What this task involves: Reproduce the items from the start of the list through the line that contains "pos(228,417)", replacing each "icon" with "symbol" and changing nothing else. Leave the pictures out of your answer.

** Begin Provided material **

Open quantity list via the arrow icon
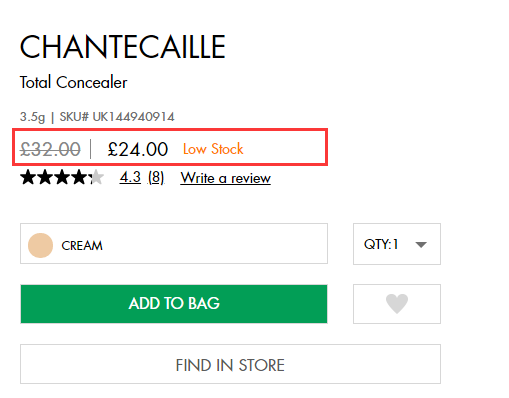The height and width of the screenshot is (398, 509). (421, 245)
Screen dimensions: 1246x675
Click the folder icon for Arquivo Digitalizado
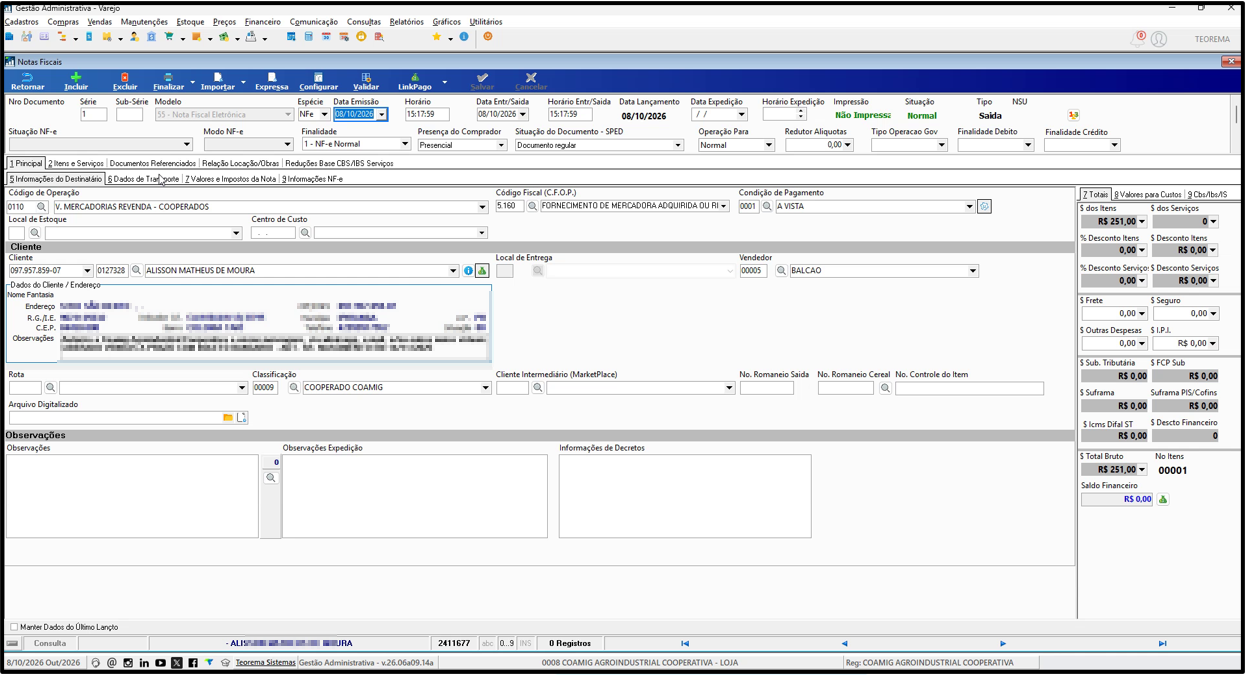pos(228,417)
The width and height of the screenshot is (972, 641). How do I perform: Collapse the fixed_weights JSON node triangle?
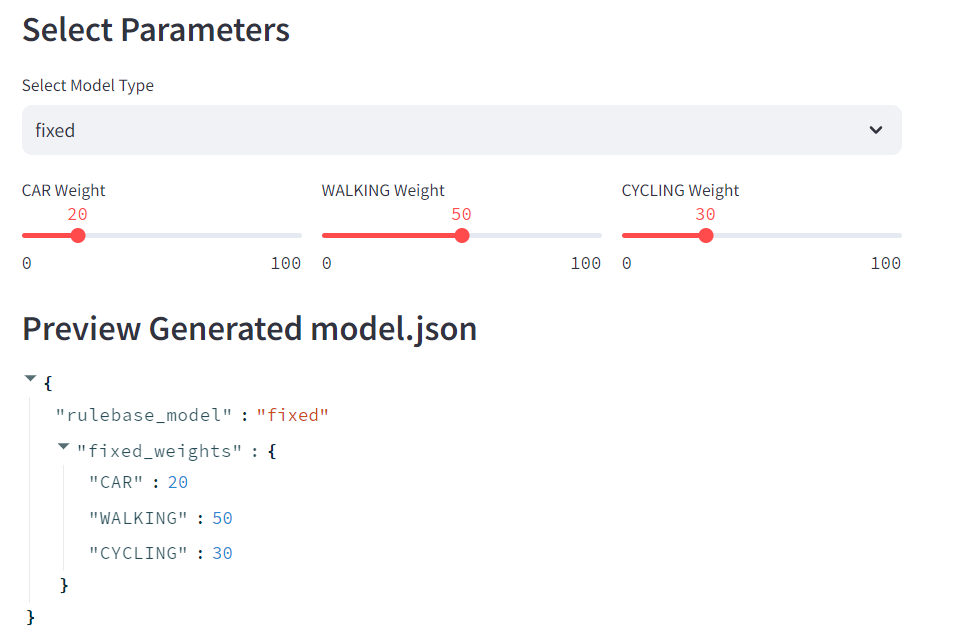coord(64,447)
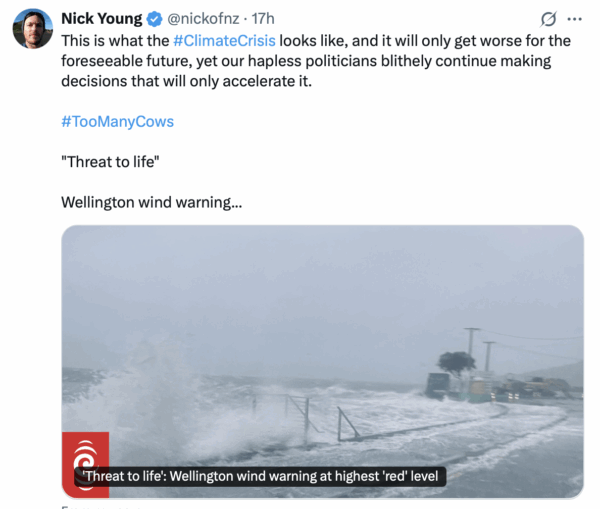Click the truck by the tree in photo
Viewport: 600px width, 509px height.
(x=437, y=385)
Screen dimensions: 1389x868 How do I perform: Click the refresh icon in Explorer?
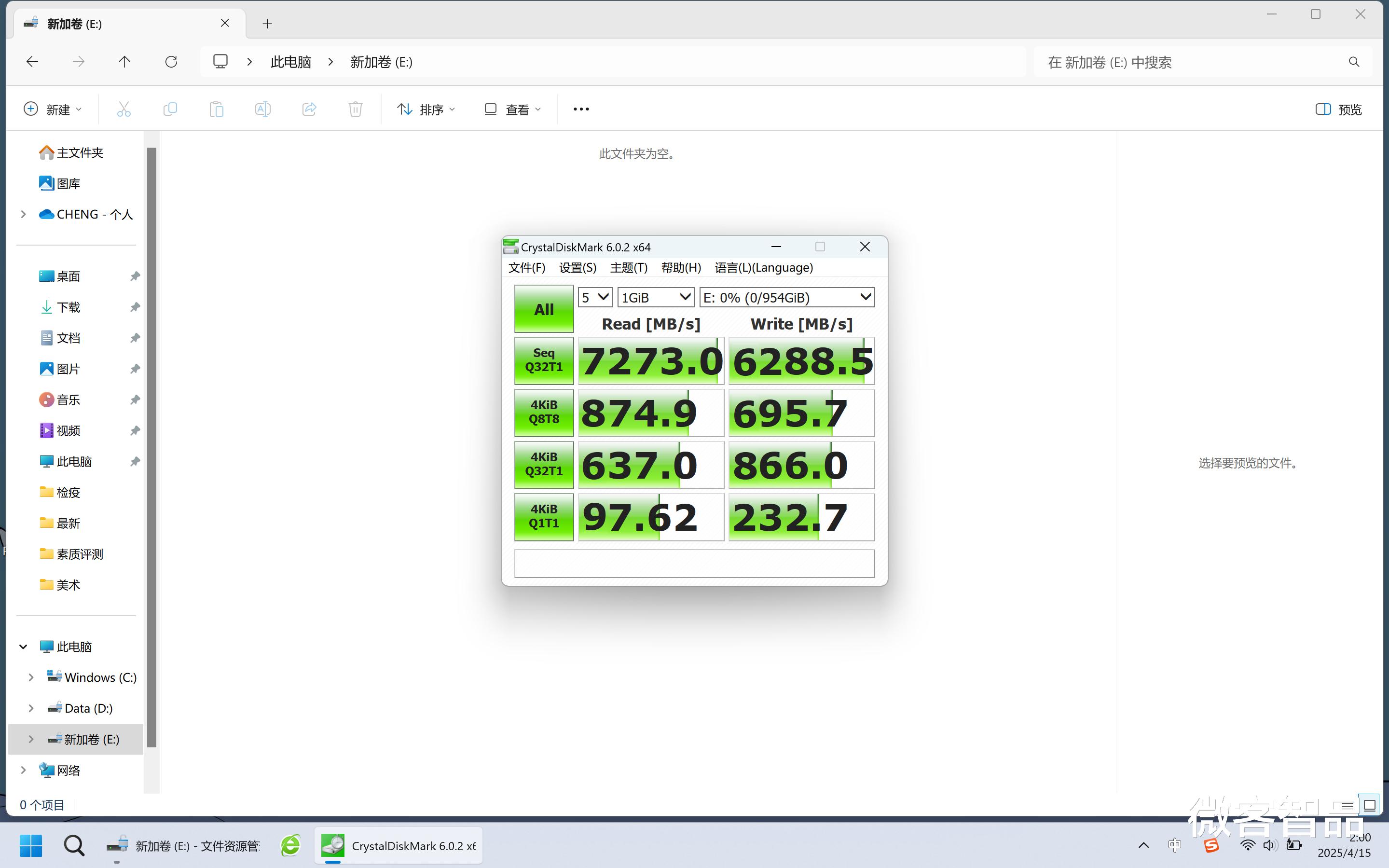click(171, 62)
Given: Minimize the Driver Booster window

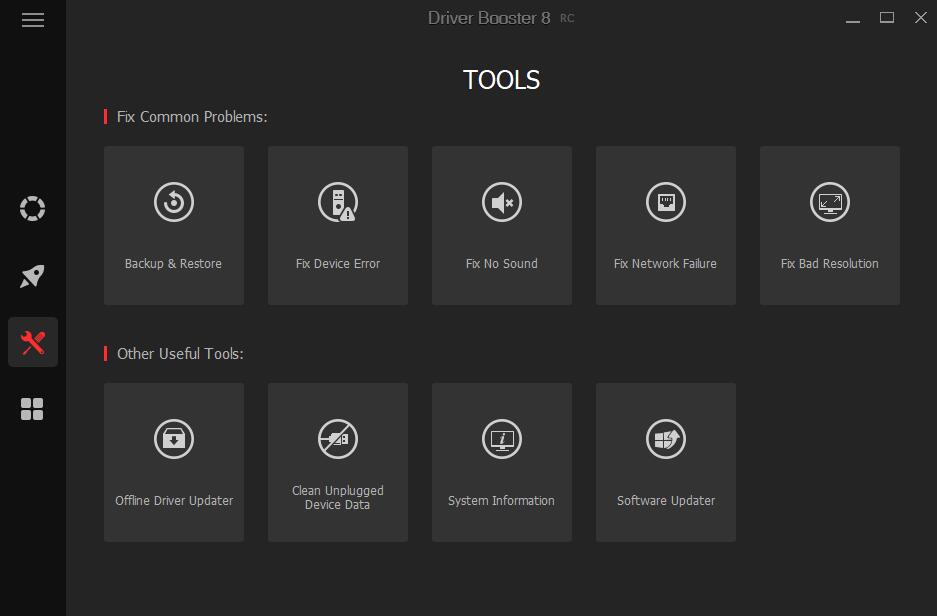Looking at the screenshot, I should coord(851,18).

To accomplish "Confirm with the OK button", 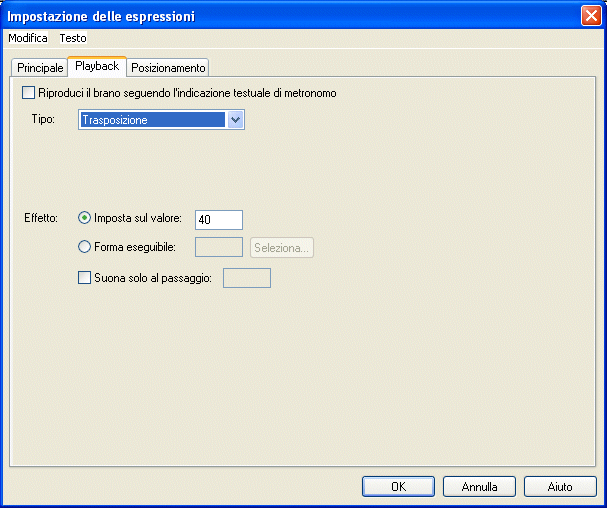I will 398,487.
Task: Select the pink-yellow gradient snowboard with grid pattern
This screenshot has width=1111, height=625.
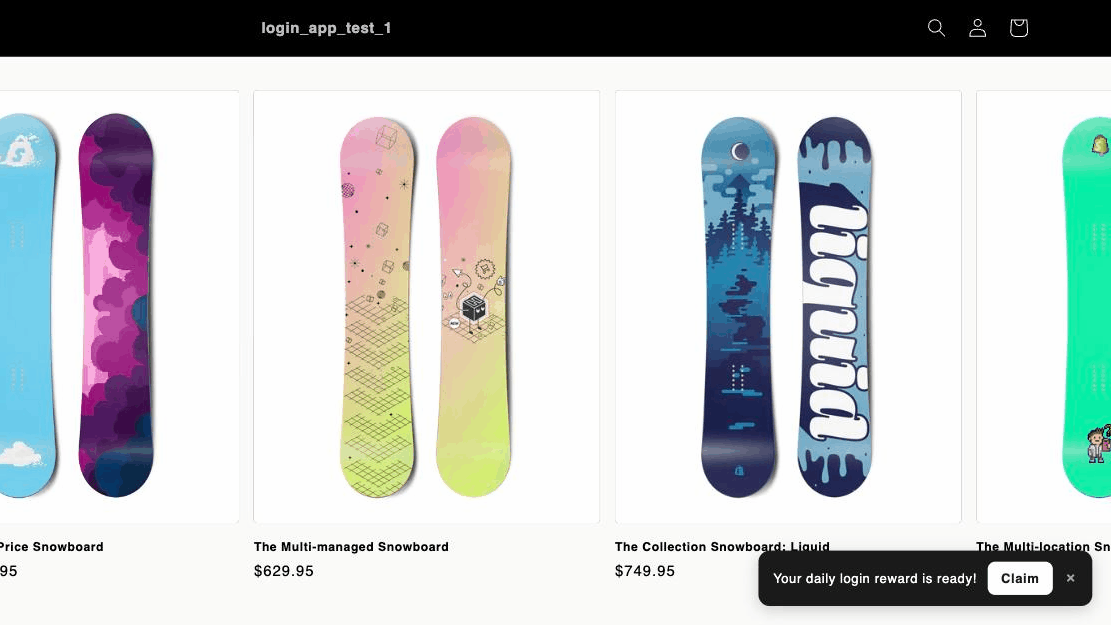Action: (377, 307)
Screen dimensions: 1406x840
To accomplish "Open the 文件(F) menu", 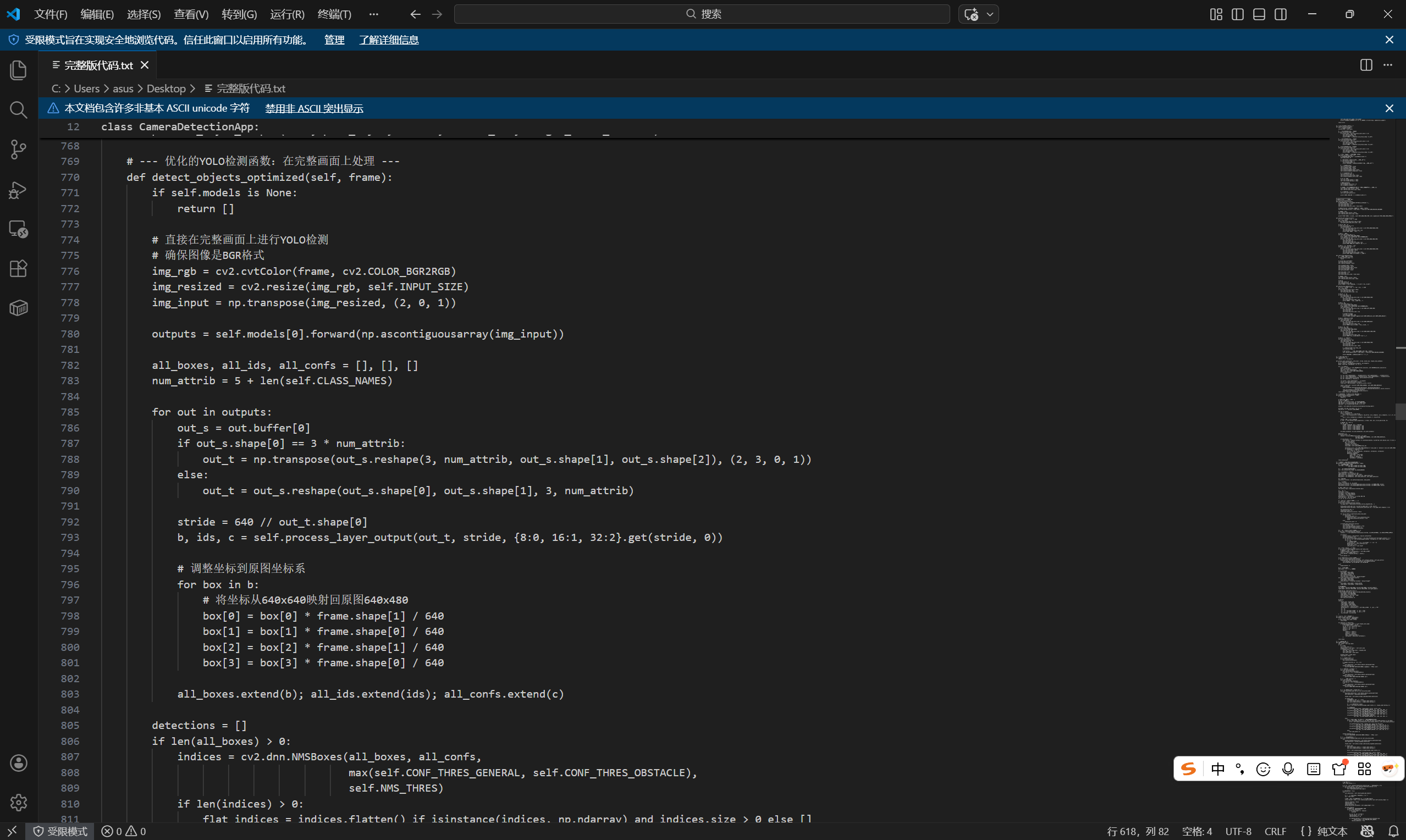I will point(51,14).

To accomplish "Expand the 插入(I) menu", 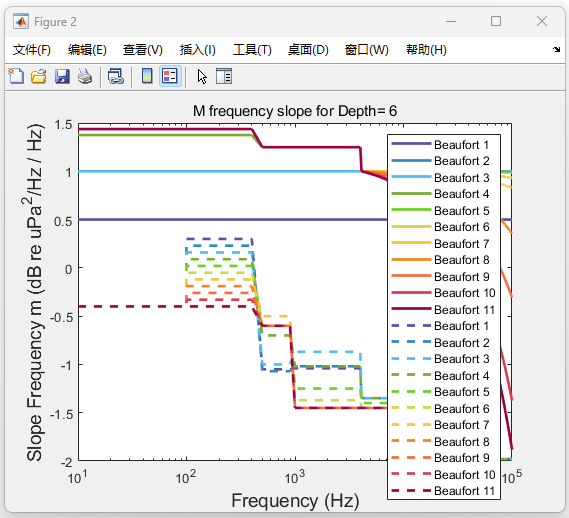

** End Provided material **

Final answer:
Open quantity list via the arrow symbol
The height and width of the screenshot is (398, 509). (421, 245)
Screen dimensions: 1246x675
Click the folder symbol for Arquivo Digitalizado
pos(228,417)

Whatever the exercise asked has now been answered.